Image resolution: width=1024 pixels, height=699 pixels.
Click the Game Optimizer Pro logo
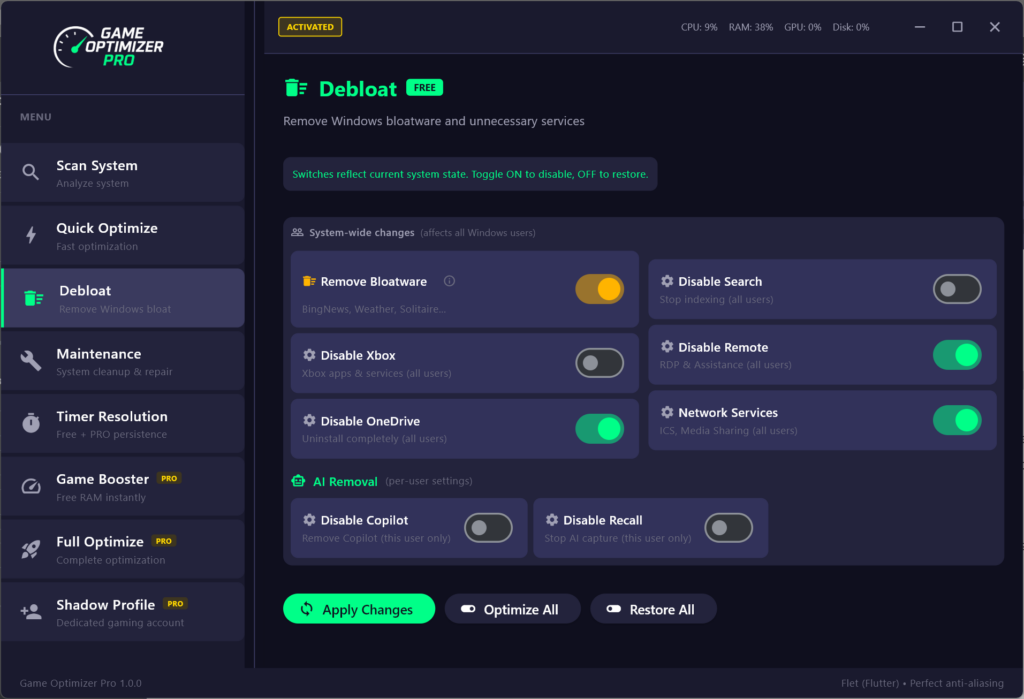108,47
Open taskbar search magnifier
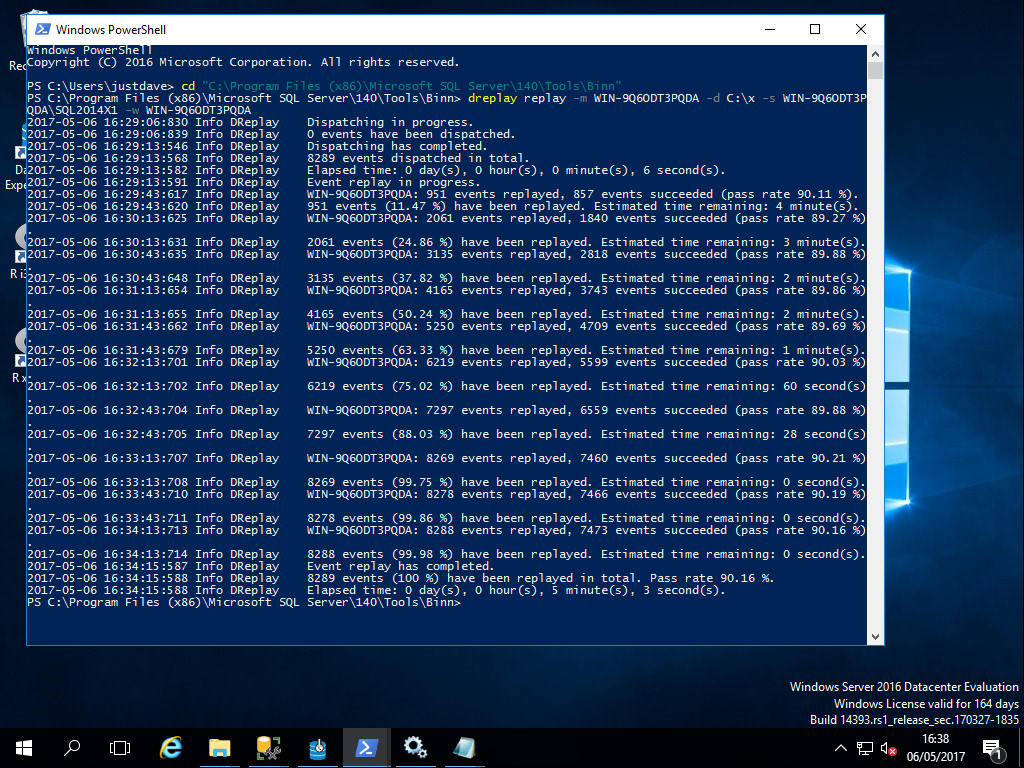This screenshot has height=768, width=1024. 72,747
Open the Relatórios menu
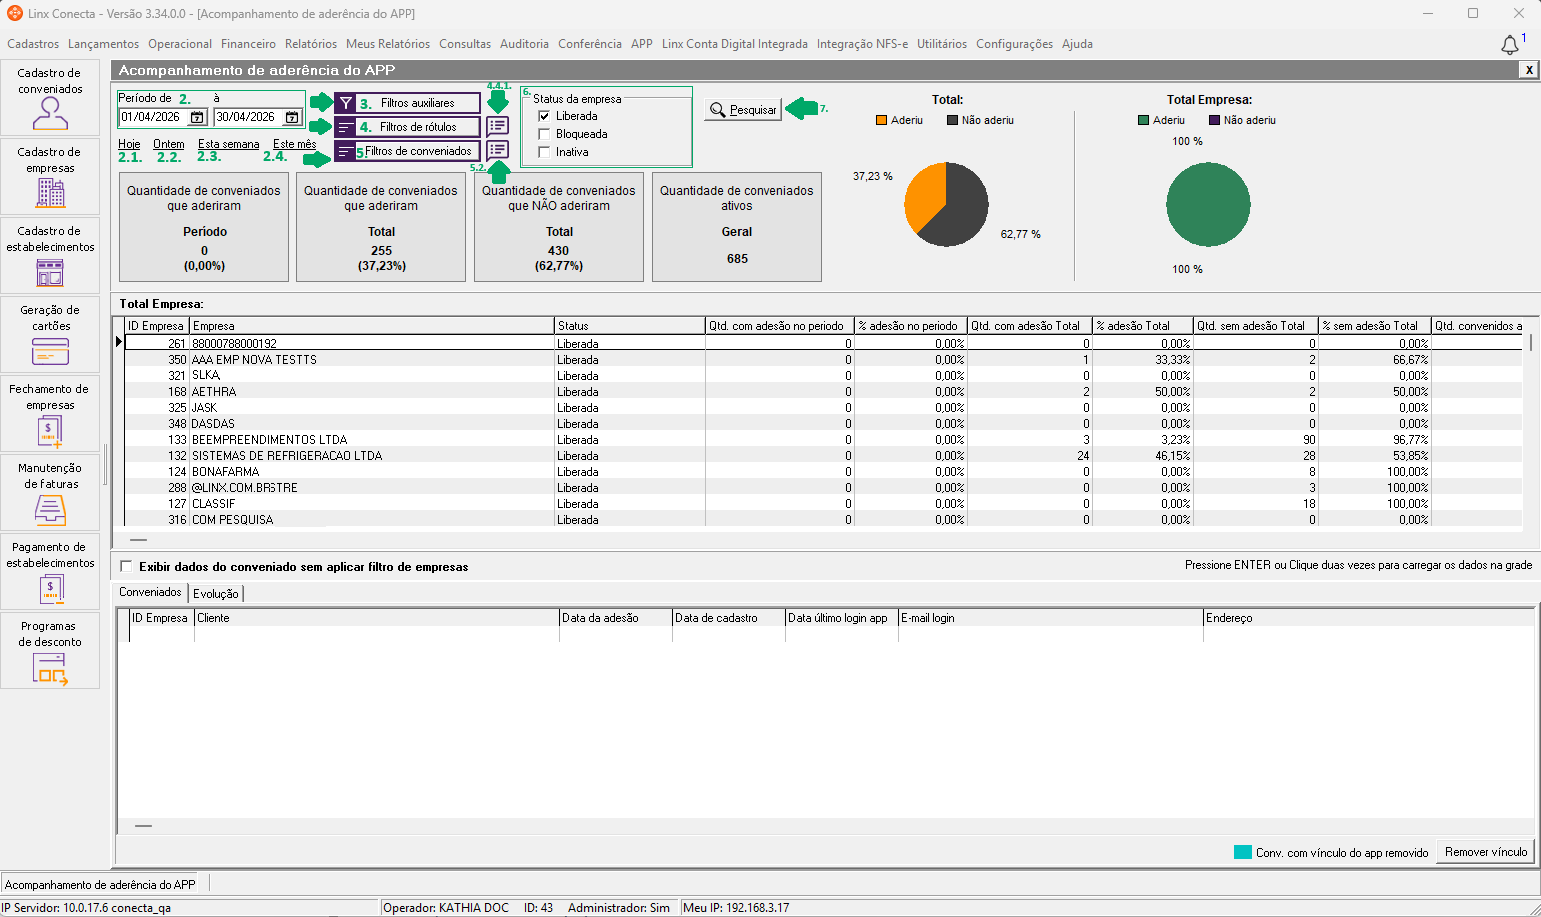This screenshot has height=917, width=1541. (310, 44)
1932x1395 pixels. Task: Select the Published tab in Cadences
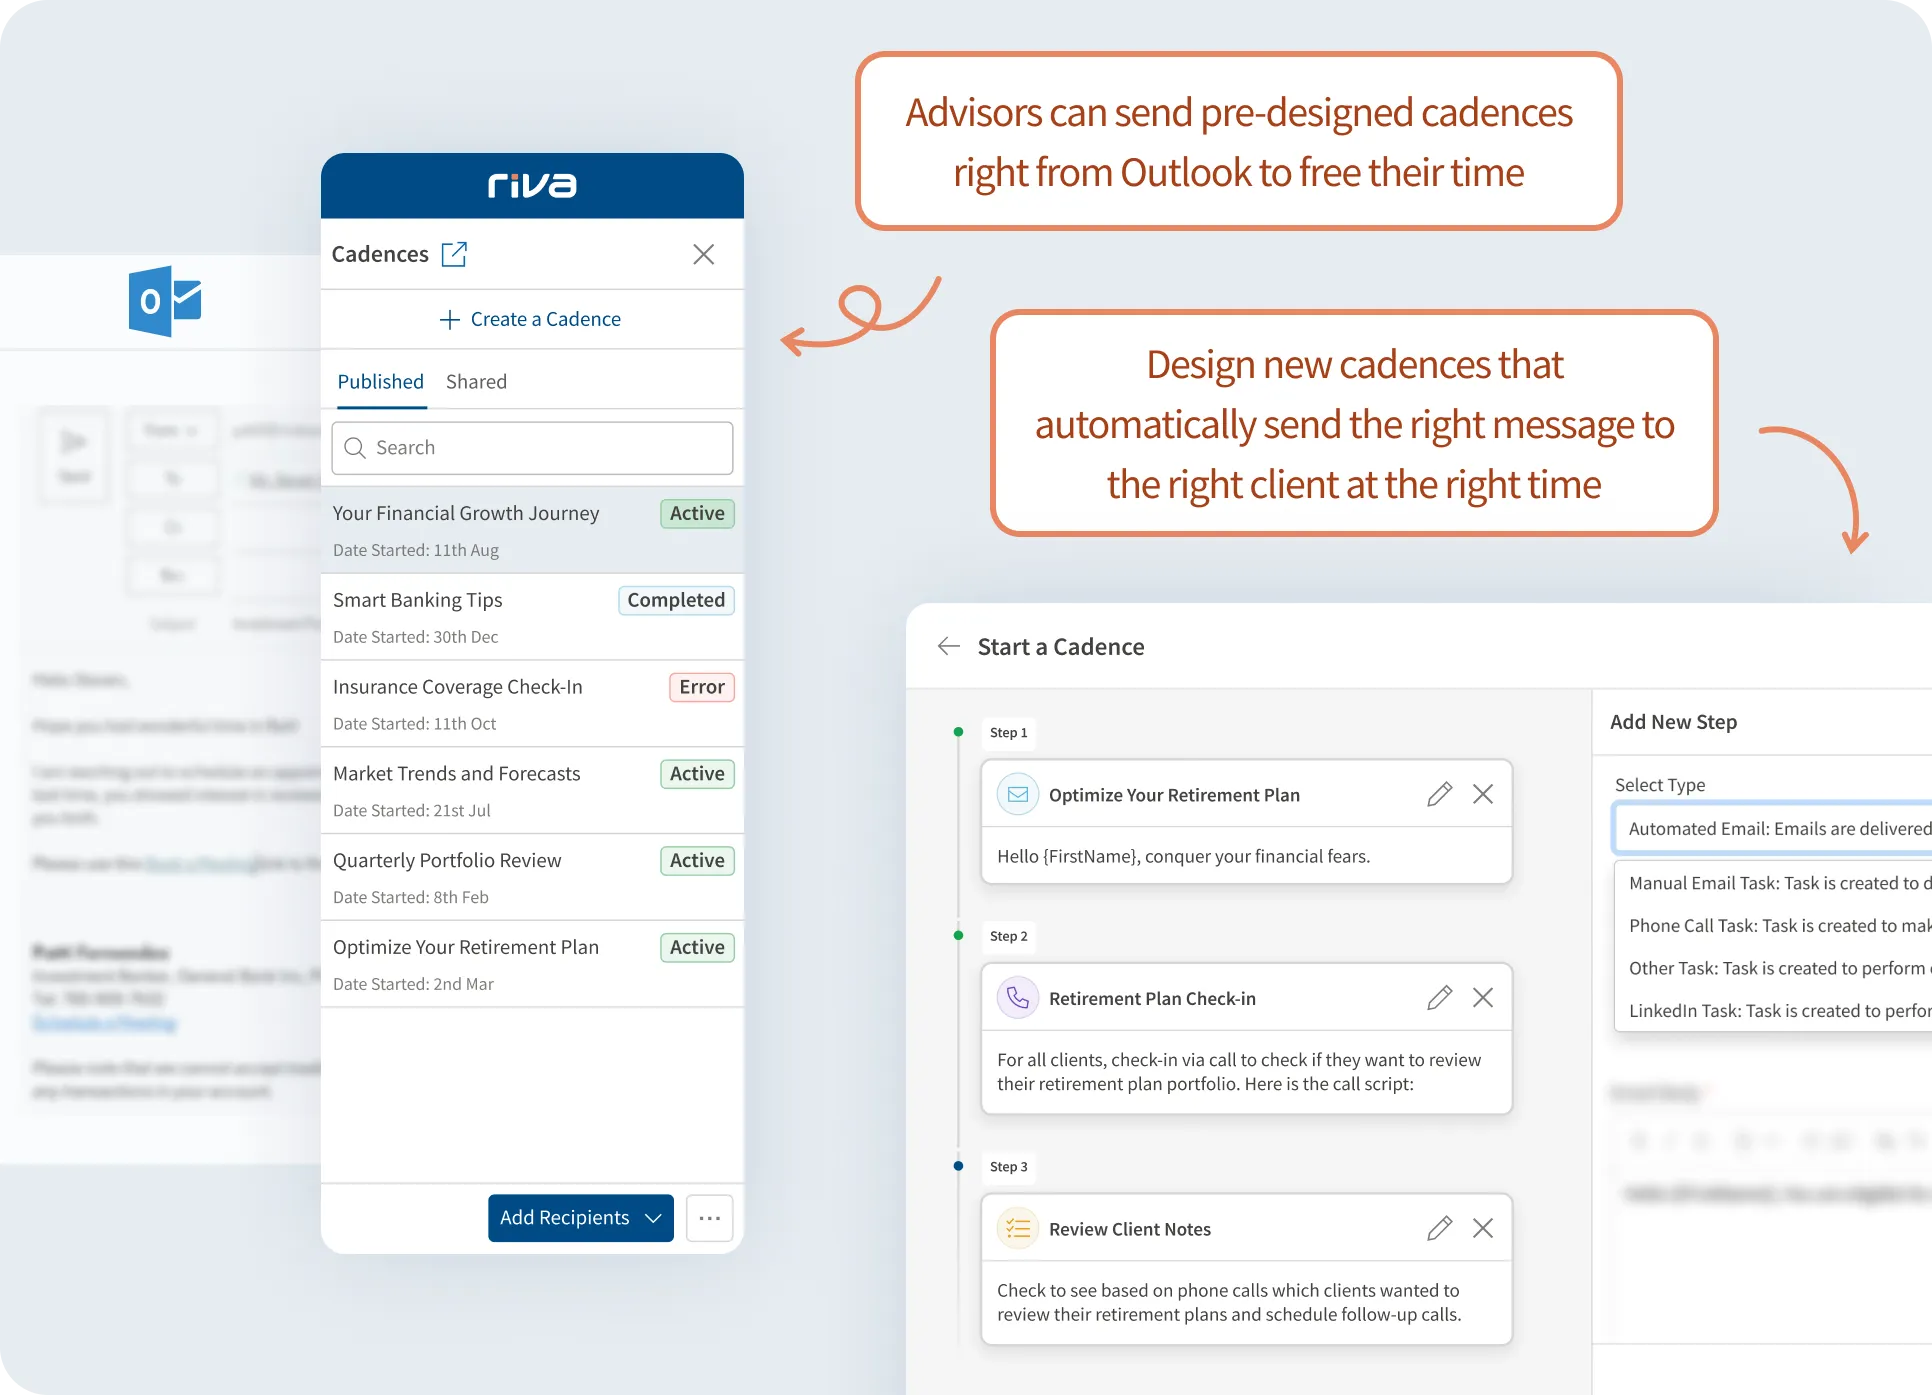[378, 381]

● ● ● ●

§ **Short problem**
Copy out each line of the records above that contains the word "Open". Case matters.

§ **Solution for this problem**
Open taskbar search magnifier
Open the Relatórios menu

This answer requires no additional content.